### [What to do]
Using the listing below, set down exactly the lines starting at the line that contains "Reorder (1351, 16)" and ending at the line that contains "Designs (101, 2356)", both included, and no others.

### [Supplied material]
╔══
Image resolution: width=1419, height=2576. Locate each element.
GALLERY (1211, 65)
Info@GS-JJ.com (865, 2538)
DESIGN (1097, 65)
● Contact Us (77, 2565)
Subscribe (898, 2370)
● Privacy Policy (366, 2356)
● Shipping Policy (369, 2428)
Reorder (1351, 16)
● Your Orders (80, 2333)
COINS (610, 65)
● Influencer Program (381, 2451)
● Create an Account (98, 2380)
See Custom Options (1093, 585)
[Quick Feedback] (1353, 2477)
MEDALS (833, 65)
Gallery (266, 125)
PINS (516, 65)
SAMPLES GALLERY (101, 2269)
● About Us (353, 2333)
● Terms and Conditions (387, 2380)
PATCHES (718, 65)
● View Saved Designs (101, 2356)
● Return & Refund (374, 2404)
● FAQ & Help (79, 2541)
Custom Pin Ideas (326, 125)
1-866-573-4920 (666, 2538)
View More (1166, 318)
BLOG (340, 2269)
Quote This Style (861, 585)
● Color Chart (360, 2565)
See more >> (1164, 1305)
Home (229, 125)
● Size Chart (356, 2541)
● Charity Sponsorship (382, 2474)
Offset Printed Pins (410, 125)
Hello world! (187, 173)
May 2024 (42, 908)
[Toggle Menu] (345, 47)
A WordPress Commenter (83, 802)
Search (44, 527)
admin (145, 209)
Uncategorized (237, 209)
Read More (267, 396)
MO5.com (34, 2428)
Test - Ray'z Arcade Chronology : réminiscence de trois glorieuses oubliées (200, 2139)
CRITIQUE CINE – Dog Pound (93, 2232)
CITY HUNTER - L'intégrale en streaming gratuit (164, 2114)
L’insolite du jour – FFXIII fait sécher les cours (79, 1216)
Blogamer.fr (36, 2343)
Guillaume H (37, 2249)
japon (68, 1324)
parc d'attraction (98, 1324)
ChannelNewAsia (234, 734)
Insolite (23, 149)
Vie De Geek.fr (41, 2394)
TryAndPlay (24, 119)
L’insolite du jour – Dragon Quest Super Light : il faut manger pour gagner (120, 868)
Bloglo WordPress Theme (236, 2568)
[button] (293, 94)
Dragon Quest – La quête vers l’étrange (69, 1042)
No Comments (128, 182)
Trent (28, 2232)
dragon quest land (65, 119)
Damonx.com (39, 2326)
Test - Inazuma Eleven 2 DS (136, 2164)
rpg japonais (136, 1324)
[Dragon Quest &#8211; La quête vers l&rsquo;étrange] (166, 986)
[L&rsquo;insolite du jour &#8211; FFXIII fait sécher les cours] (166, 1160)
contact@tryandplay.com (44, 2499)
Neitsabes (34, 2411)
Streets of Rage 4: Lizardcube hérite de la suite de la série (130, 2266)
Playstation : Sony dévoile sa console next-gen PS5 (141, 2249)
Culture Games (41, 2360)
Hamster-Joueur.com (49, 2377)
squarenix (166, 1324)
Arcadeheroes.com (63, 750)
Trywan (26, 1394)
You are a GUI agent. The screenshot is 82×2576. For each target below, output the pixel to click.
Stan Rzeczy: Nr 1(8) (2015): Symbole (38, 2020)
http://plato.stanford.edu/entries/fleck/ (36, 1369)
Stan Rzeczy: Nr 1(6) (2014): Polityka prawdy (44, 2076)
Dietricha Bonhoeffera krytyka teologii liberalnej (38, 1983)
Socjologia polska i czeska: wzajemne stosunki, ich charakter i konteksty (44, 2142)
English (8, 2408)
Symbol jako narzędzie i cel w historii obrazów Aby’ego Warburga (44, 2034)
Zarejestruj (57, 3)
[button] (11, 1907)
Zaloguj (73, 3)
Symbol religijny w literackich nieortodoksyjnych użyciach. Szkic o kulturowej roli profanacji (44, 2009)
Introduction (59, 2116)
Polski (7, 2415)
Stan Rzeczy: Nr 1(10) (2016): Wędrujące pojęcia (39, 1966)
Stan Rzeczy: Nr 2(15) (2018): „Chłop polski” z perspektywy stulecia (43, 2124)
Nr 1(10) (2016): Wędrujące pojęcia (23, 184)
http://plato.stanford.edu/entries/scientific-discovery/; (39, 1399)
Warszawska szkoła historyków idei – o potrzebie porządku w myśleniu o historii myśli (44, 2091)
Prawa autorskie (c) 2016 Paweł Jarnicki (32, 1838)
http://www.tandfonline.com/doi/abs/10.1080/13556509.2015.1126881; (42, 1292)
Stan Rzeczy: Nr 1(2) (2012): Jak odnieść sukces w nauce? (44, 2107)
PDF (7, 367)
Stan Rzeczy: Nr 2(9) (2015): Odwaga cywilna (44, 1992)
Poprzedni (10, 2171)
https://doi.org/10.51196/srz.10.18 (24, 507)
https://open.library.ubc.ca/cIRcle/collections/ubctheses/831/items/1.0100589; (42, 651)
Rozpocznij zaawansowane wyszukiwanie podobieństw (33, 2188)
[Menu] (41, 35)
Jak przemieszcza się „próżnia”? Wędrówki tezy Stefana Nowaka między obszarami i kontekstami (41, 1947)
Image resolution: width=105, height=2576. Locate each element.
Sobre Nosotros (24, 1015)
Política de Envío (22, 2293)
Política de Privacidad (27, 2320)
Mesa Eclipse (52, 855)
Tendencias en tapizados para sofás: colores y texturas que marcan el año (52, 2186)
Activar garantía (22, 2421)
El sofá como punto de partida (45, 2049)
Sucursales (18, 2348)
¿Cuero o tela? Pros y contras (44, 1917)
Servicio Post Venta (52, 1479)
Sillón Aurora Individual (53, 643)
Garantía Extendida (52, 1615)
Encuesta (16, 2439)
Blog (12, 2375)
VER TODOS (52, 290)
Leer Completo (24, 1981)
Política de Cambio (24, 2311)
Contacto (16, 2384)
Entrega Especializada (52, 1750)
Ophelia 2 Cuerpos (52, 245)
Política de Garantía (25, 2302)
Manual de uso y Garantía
╚══
### [Exercise output]
Reorder (1351, 16)
● Your Orders (80, 2333)
COINS (610, 65)
● Influencer Program (381, 2451)
● Create an Account (98, 2380)
See Custom Options (1093, 585)
[Quick Feedback] (1353, 2477)
MEDALS (833, 65)
Gallery (266, 125)
PINS (516, 65)
SAMPLES GALLERY (101, 2269)
● About Us (353, 2333)
● Terms and Conditions (387, 2380)
PATCHES (718, 65)
● View Saved Designs (101, 2356)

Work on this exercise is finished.